◆ TASK ITEM:
Although the entries contain pictures, only their words should be duplicated exactly.

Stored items

···

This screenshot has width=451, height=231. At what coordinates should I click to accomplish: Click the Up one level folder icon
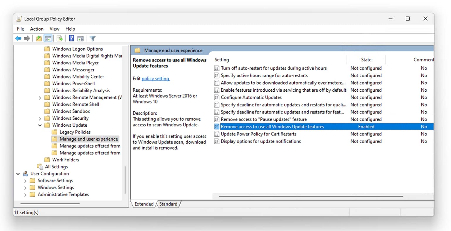tap(38, 38)
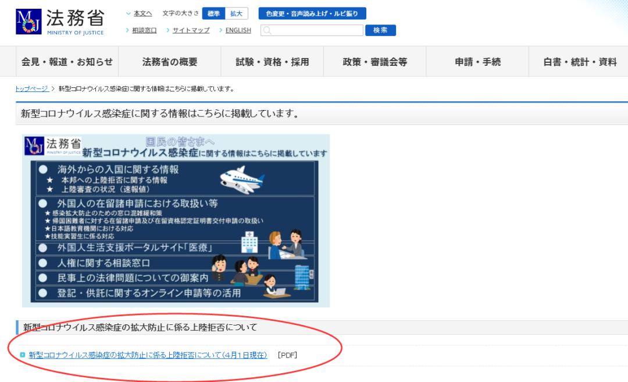Click the 検索 search button
Screen dimensions: 628x382
point(380,30)
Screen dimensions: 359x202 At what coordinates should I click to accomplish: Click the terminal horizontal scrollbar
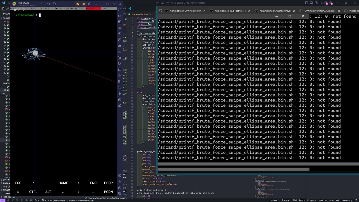(x=233, y=169)
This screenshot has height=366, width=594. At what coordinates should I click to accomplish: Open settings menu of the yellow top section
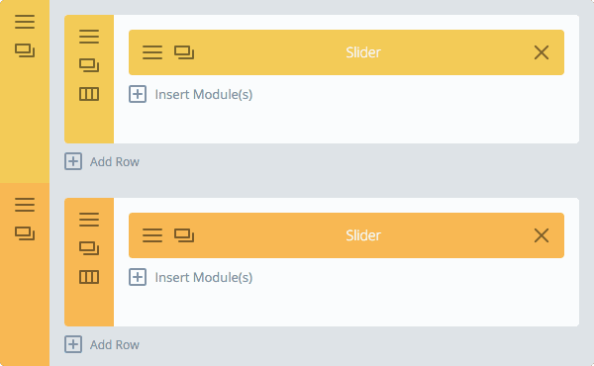click(x=25, y=22)
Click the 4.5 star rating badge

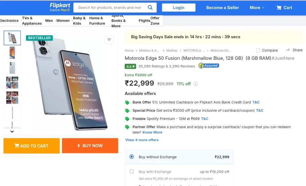(130, 66)
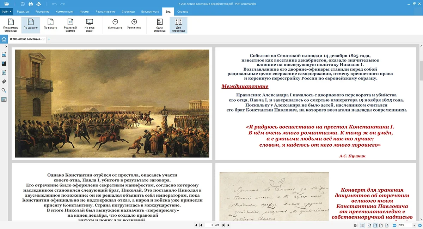Open the 'Комментарии' ribbon tab
Screen dimensions: 423x229
point(65,12)
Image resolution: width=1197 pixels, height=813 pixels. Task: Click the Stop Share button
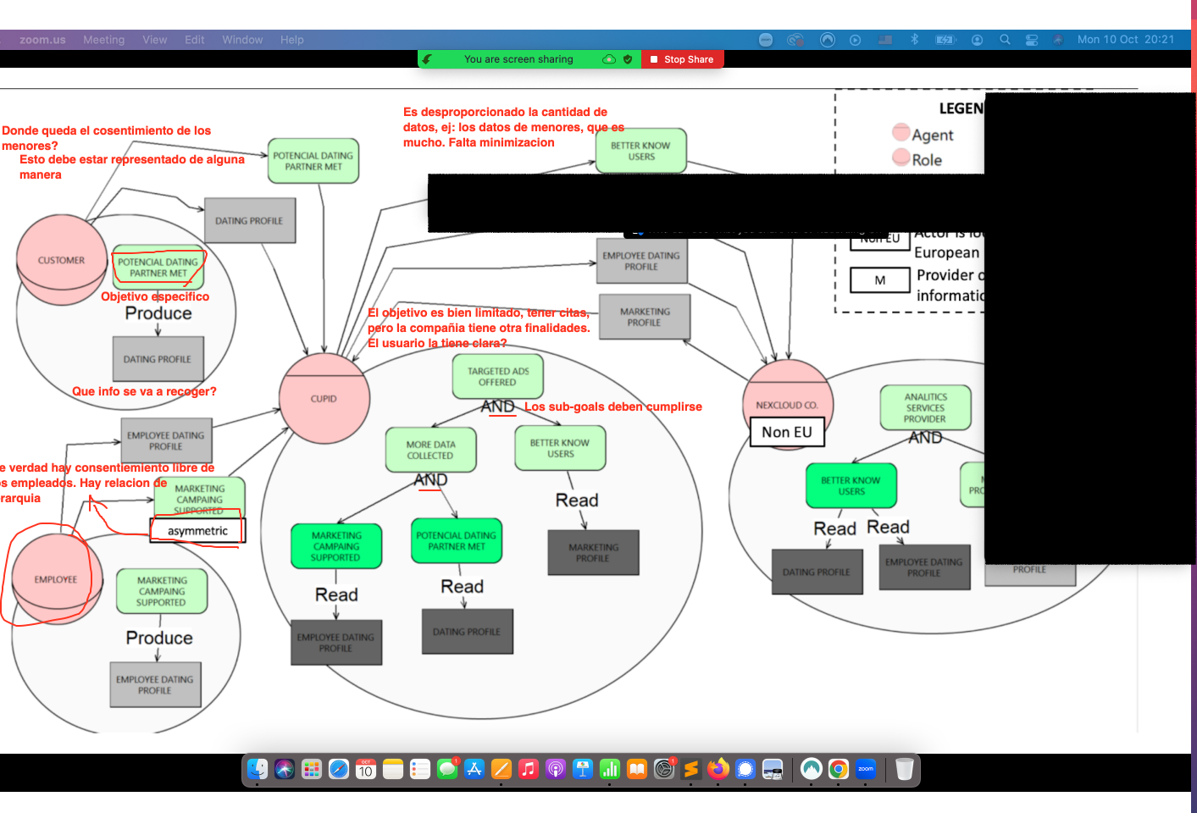coord(682,59)
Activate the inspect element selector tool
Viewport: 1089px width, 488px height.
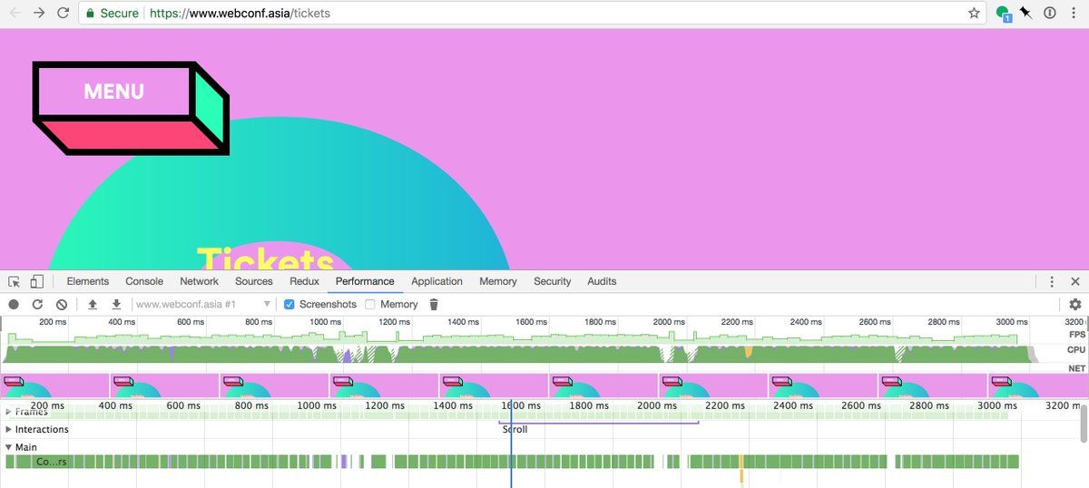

···

◆ REPLY:
This screenshot has width=451, height=231. At what coordinates should I click to accomplish: Click the Up one level folder icon
tap(38, 38)
Click the 検索 search button
Screen dimensions: 628x382
point(380,30)
Screen dimensions: 359x202 At what coordinates should I click to accomplish: Click the terminal horizontal scrollbar
(x=233, y=169)
This screenshot has height=366, width=594. At what coordinates should I click to accomplish: Open settings menu of the yellow top section
click(x=25, y=22)
Click the 4.5 star rating badge

(130, 66)
Open the 'Комментарии' ribbon tab
Screen dimensions: 423x229
point(65,12)
Image resolution: width=1197 pixels, height=813 pixels. Task: Click the Stop Share button
coord(682,59)
Activate the inspect element selector tool
Viewport: 1089px width, 488px height.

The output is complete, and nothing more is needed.